Однако в то утро мысли девушки занимал вовсе не отчим, хотя прежде Касс часто сокрушалась о том, что матери никто не нужен, кроме ее мужа, и что собственная дочь занимает в ее сердце лишь крохотный уголок. А ведь раньше у них была на редкость крепкая и дружная семья — пока был жив отец.
Но в то утро Кассандра думала только о своем приятеле, Кевине. Она вспоминала о нем, слушая, как женский голос по радио поет негромкую задушевную песенку:
Я знаю, куда поеду,
И знаю, кто едет со мной,
Я знаю, кто мой любимый,
Но не знаю, кто муж будущий мой.
«А я знаю, кто мой будущий муж», — с удовлетворением подумала Касс и перестала танцевать. Нельзя терять время. Она быстро подкрасила свои красивые полные губки новой бледной помадой, в тон кремовой мини-юбке. Девушка очень нравилась себе в кремовом наряде, который шел ее длинным, шелковистым, светлого золота волосам. Причесавшись на прямой пробор, она уложила локоны по обеим сторонам овального лица. Мама не возражала против того, чтобы ее девочка носила волосы распущенными. Они с матерью были похожи, только маме было уже за сорок, и она стригла волосы коротко и накручивала на бигуди.

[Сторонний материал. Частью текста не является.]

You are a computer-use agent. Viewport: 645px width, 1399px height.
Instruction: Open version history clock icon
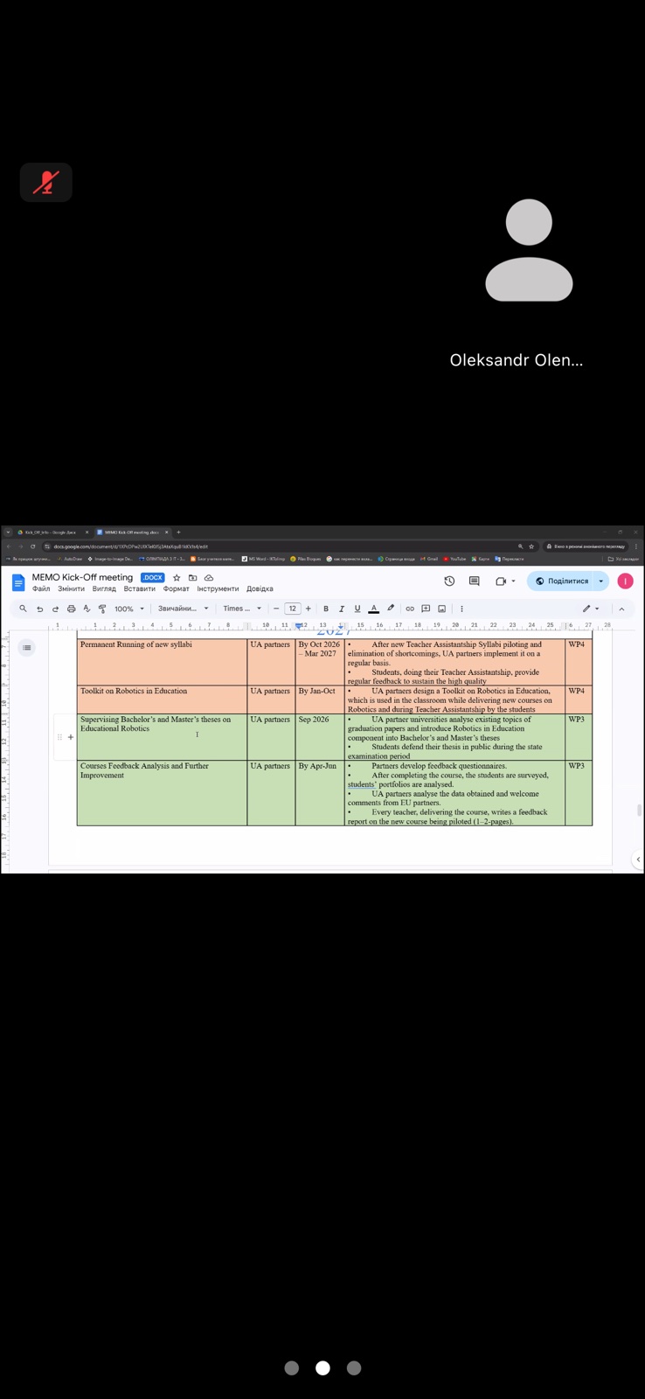(449, 581)
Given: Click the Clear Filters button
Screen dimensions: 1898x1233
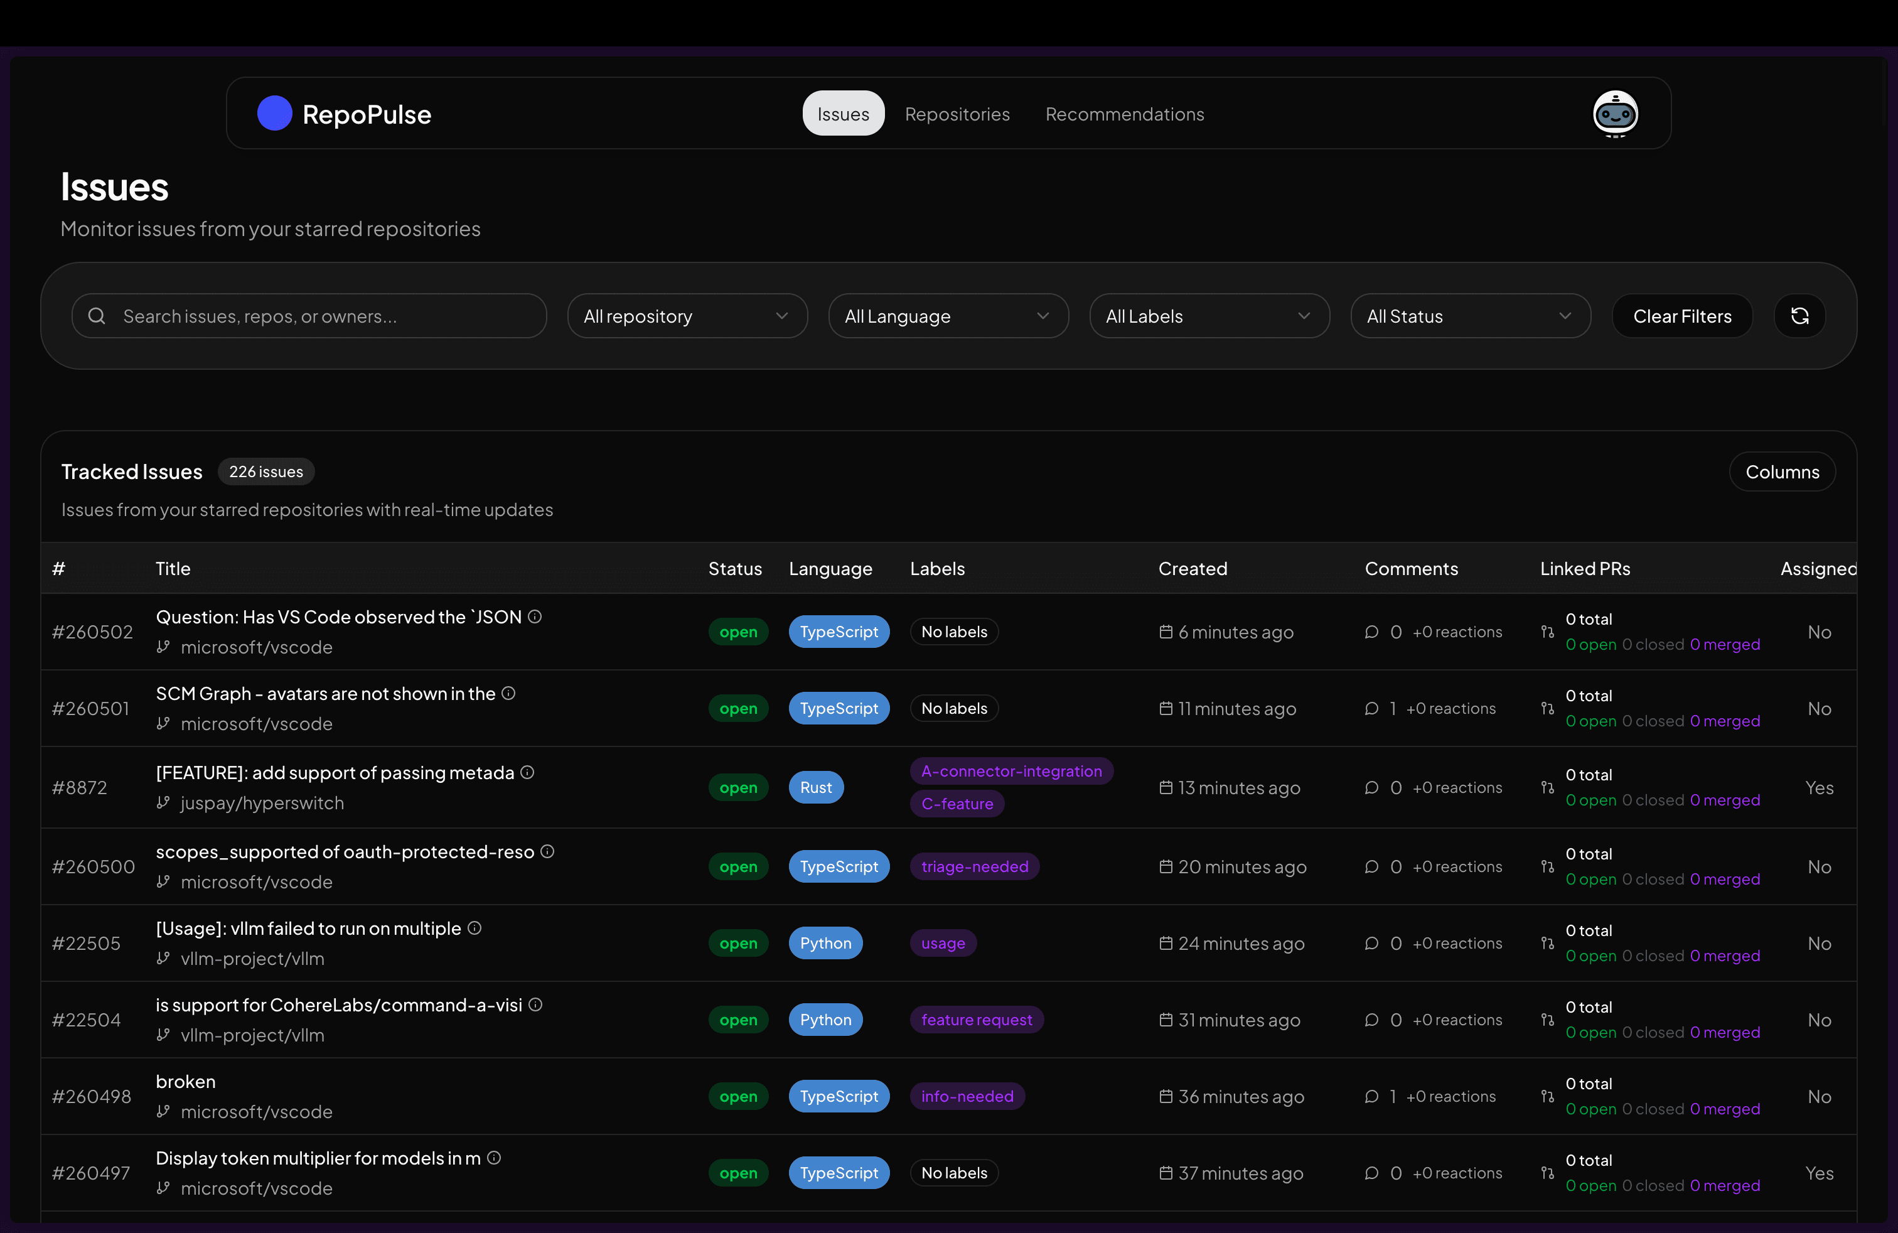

Бедная мамочка! Касс была уверена, что она побаивается своего генерала. Когда мужчина начинал сердиться, с ним было нелегко сладить. Кассандре хотелось любить маму, как в детстве, но девушка немного стыдилась того, что у той такой слабый характер. Кевин в последнее время стал называть миссис Вудбер миссис Да-дорогой, потому что женщина старалась во всем угодить мужу.
— Как наша миссис Да-дорогой сегодня? — спрашивал он обычно у Касс, когда они встречались, и подруга всегда отвечала:
— Кевин, прекрати! Не называй ее так. Если бы она хоть раз попробовала сказать генералу «Нет, дорогой», он бы сжил ее со свету.
Касс с Кевином встретились и влюбились друг в друга с первого взгляда на благотворительном балу. Девушке пришлось разрушить стену отчужденности и недоверия, которую она выстроила между собой и окружающими, чтобы поведать влюбленному обо всех своих бедах. Ее привлек в молодом человеке необыкновенный дар слушателя, внимательного и сочувствующего. Это выглядело чудом после жизни с отчимом, который никого никогда не слушал и никому не сочувствовал.
«Да, — думала Касс в то утро, — я-то знаю, куда поеду и за кого выйду замуж. За Кевина, и ни за кого другого».
Но вот только когда? Зловредный генерал яростно восставал против избранника своей падчерицы. Она сбежала вниз по ступенькам и постучала в дверь спальни матери и отчима, зная, что от нее этого ждут.
Ее жизнерадостное настроение потускнело, стоило ей войти в комнату. Отчим восседал в середине двуспальной кровати, чисто выбритый, надушенный, в красивом халате, а мать, утомленная и побледневшая, ссутулилась за столиком рядом с ним. Она встала намного раньше, чтобы приготовить завтрак и принести его на подносе в спальню. Как обычно, генерал был не в духе. Касс не догадывалась об очередной причине его недовольства, но уже из-за двери услышала громкий голос, авторитетно что-то вещавший.